What is required
From the first entry to the last, copy the material exactly as it stands.
--- Provided entries ---
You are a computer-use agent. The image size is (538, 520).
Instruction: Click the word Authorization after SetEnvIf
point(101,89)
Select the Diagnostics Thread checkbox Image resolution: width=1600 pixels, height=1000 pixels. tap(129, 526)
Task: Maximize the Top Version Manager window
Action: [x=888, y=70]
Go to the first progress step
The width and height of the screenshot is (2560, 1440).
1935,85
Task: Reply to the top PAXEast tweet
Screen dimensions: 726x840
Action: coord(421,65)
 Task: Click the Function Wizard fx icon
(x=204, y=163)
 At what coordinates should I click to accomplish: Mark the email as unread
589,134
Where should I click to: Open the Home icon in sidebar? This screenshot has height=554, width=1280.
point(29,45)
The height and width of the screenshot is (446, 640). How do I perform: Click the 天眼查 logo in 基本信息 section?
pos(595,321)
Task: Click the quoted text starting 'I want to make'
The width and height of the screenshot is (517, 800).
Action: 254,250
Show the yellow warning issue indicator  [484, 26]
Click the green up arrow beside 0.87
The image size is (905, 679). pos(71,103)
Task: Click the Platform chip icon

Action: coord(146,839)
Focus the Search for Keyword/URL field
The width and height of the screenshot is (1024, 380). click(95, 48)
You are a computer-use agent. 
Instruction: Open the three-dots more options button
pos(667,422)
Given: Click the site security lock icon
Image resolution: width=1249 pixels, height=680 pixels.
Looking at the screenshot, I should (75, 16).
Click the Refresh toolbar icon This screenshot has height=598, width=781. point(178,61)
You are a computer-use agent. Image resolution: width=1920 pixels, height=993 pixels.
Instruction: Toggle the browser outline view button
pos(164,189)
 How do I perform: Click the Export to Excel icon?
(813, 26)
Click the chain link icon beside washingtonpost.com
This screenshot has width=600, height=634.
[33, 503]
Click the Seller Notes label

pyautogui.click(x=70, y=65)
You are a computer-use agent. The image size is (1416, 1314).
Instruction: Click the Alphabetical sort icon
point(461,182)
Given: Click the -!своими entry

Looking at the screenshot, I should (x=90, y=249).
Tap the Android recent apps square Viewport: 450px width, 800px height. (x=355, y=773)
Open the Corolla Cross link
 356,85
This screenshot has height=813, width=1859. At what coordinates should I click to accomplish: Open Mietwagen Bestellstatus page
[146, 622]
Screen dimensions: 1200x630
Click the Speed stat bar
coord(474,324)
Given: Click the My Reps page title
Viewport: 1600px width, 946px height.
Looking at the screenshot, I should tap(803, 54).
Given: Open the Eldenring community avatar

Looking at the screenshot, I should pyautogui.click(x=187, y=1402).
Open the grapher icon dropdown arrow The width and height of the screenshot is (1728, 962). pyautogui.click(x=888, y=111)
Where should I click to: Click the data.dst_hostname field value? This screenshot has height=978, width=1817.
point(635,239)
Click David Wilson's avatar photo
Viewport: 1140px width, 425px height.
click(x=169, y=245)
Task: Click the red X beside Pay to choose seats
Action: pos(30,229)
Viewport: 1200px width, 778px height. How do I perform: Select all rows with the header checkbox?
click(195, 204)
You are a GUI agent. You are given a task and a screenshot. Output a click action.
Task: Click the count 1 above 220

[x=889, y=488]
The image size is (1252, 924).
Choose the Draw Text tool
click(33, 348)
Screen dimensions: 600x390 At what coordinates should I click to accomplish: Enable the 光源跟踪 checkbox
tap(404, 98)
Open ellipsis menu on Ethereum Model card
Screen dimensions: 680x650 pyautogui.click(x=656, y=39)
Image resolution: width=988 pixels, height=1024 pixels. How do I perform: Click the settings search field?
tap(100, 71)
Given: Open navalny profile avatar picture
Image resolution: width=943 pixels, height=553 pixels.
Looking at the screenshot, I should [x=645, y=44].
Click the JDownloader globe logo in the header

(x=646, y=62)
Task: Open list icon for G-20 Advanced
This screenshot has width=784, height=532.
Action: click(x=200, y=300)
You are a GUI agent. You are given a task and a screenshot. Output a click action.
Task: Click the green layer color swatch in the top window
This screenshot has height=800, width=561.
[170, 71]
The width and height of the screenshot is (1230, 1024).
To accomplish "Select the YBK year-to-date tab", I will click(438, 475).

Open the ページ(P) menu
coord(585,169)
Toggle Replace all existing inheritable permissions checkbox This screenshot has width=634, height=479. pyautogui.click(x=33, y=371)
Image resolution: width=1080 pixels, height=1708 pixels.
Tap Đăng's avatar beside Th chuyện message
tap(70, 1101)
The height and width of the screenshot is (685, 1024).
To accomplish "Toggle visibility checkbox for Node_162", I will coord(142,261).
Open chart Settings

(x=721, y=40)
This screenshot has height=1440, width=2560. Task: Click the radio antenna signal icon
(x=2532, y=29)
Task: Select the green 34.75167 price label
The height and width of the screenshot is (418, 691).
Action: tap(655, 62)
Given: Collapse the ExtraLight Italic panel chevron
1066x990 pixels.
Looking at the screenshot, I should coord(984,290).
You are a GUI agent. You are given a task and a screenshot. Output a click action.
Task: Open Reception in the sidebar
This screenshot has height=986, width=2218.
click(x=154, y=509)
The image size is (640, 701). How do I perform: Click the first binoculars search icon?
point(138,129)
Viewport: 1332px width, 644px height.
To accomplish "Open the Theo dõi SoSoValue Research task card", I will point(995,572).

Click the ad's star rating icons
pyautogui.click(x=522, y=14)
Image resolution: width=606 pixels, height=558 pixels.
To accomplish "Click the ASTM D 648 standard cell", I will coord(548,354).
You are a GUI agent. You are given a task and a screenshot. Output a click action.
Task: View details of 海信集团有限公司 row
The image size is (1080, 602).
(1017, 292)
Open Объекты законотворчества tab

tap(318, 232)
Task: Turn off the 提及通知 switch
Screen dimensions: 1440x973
---
Written solution
You are a computer-use agent. The image size is (538, 520).
Instruction: Click the word Authorization after SetEnvIf
point(101,89)
Select the Diagnostics Thread checkbox Image resolution: width=1600 pixels, height=1000 pixels. tap(129, 526)
Task: Maximize the Top Version Manager window
Action: [x=888, y=70]
Go to the first progress step
The width and height of the screenshot is (2560, 1440).
1935,85
Task: Reply to the top PAXEast tweet
Screen dimensions: 726x840
Action: coord(421,65)
 Task: Click the Function Wizard fx icon
(x=204, y=163)
 At what coordinates should I click to accomplish: Mark the email as unread
589,134
Where should I click to: Open the Home icon in sidebar? This screenshot has height=554, width=1280.
point(29,45)
The height and width of the screenshot is (446, 640). How do I perform: Click the 天眼查 logo in 基本信息 section?
pos(595,321)
Task: Click the quoted text starting 'I want to make'
The width and height of the screenshot is (517, 800).
Action: 254,250
Show the yellow warning issue indicator  [484, 26]
Click the green up arrow beside 0.87
The image size is (905, 679). pos(71,103)
Task: Click the Platform chip icon

Action: coord(146,839)
Focus the Search for Keyword/URL field
The width and height of the screenshot is (1024, 380). click(95, 48)
You are a computer-use agent. 
Instruction: Open the three-dots more options button
pos(667,422)
Given: Click the site security lock icon
Image resolution: width=1249 pixels, height=680 pixels.
Looking at the screenshot, I should (75, 16).
Click the Refresh toolbar icon This screenshot has height=598, width=781. point(178,61)
You are a computer-use agent. Image resolution: width=1920 pixels, height=993 pixels.
Instruction: Toggle the browser outline view button
pos(164,189)
 How do I perform: Click the Export to Excel icon?
(813, 26)
Click the chain link icon beside washingtonpost.com
This screenshot has width=600, height=634.
[33, 503]
Click the Seller Notes label

pyautogui.click(x=70, y=65)
You are a computer-use agent. The image size is (1416, 1314).
Instruction: Click the Alphabetical sort icon
point(461,182)
Given: Click the -!своими entry

Looking at the screenshot, I should (x=90, y=249).
Tap the Android recent apps square Viewport: 450px width, 800px height. (x=355, y=773)
Open the Corolla Cross link
 356,85
This screenshot has height=813, width=1859. At what coordinates should I click to accomplish: Open Mietwagen Bestellstatus page
[146, 622]
Screen dimensions: 1200x630
Click the Speed stat bar
coord(474,324)
Given: Click the My Reps page title
Viewport: 1600px width, 946px height.
Looking at the screenshot, I should tap(803, 54).
Given: Open the Eldenring community avatar

Looking at the screenshot, I should pyautogui.click(x=187, y=1402).
Open the grapher icon dropdown arrow The width and height of the screenshot is (1728, 962). pyautogui.click(x=888, y=111)
Where should I click to: Click the data.dst_hostname field value? This screenshot has height=978, width=1817.
point(635,239)
Click David Wilson's avatar photo
Viewport: 1140px width, 425px height.
click(x=169, y=245)
Task: Click the red X beside Pay to choose seats
Action: pos(30,229)
Viewport: 1200px width, 778px height. How do I perform: Select all rows with the header checkbox?
click(195, 204)
You are a GUI agent. You are given a task and a screenshot. Output a click action.
Task: Click the count 1 above 220

[x=889, y=488]
The image size is (1252, 924).
Choose the Draw Text tool
click(33, 348)
Screen dimensions: 600x390 At what coordinates should I click to accomplish: Enable the 光源跟踪 checkbox
tap(404, 98)
Open ellipsis menu on Ethereum Model card
Screen dimensions: 680x650 pyautogui.click(x=656, y=39)
Image resolution: width=988 pixels, height=1024 pixels. How do I perform: Click the settings search field?
tap(100, 71)
Given: Open navalny profile avatar picture
Image resolution: width=943 pixels, height=553 pixels.
Looking at the screenshot, I should [x=645, y=44].
Click the JDownloader globe logo in the header

(x=646, y=62)
Task: Open list icon for G-20 Advanced
This screenshot has width=784, height=532.
Action: click(x=200, y=300)
You are a GUI agent. You are given a task and a screenshot. Output a click action.
Task: Click the green layer color swatch in the top window
This screenshot has height=800, width=561.
[170, 71]
The width and height of the screenshot is (1230, 1024).
To accomplish "Select the YBK year-to-date tab", I will click(438, 475).

Open the ページ(P) menu
coord(585,169)
Toggle Replace all existing inheritable permissions checkbox This screenshot has width=634, height=479. pyautogui.click(x=33, y=371)
Image resolution: width=1080 pixels, height=1708 pixels.
Tap Đăng's avatar beside Th chuyện message
tap(70, 1101)
The height and width of the screenshot is (685, 1024).
To accomplish "Toggle visibility checkbox for Node_162", I will coord(142,261).
Open chart Settings

(x=721, y=40)
This screenshot has height=1440, width=2560. Task: Click the radio antenna signal icon
(x=2532, y=29)
Task: Select the green 34.75167 price label
The height and width of the screenshot is (418, 691).
Action: tap(655, 62)
Given: Collapse the ExtraLight Italic panel chevron
1066x990 pixels.
Looking at the screenshot, I should coord(984,290).
You are a GUI agent. You are given a task and a screenshot. Output a click action.
Task: Open Reception in the sidebar
This screenshot has height=986, width=2218.
click(x=154, y=509)
The image size is (640, 701). How do I perform: Click the first binoculars search icon?
point(138,129)
Viewport: 1332px width, 644px height.
To accomplish "Open the Theo dõi SoSoValue Research task card", I will point(995,572).

Click the ad's star rating icons
pyautogui.click(x=522, y=14)
Image resolution: width=606 pixels, height=558 pixels.
To accomplish "Click the ASTM D 648 standard cell", I will coord(548,354).
You are a GUI agent. You are given a task and a screenshot. Output a click action.
Task: View details of 海信集团有限公司 row
The image size is (1080, 602).
(1017, 292)
Open Объекты законотворчества tab

tap(318, 232)
Task: Turn off the 提及通知 switch
Screen dimensions: 1440x973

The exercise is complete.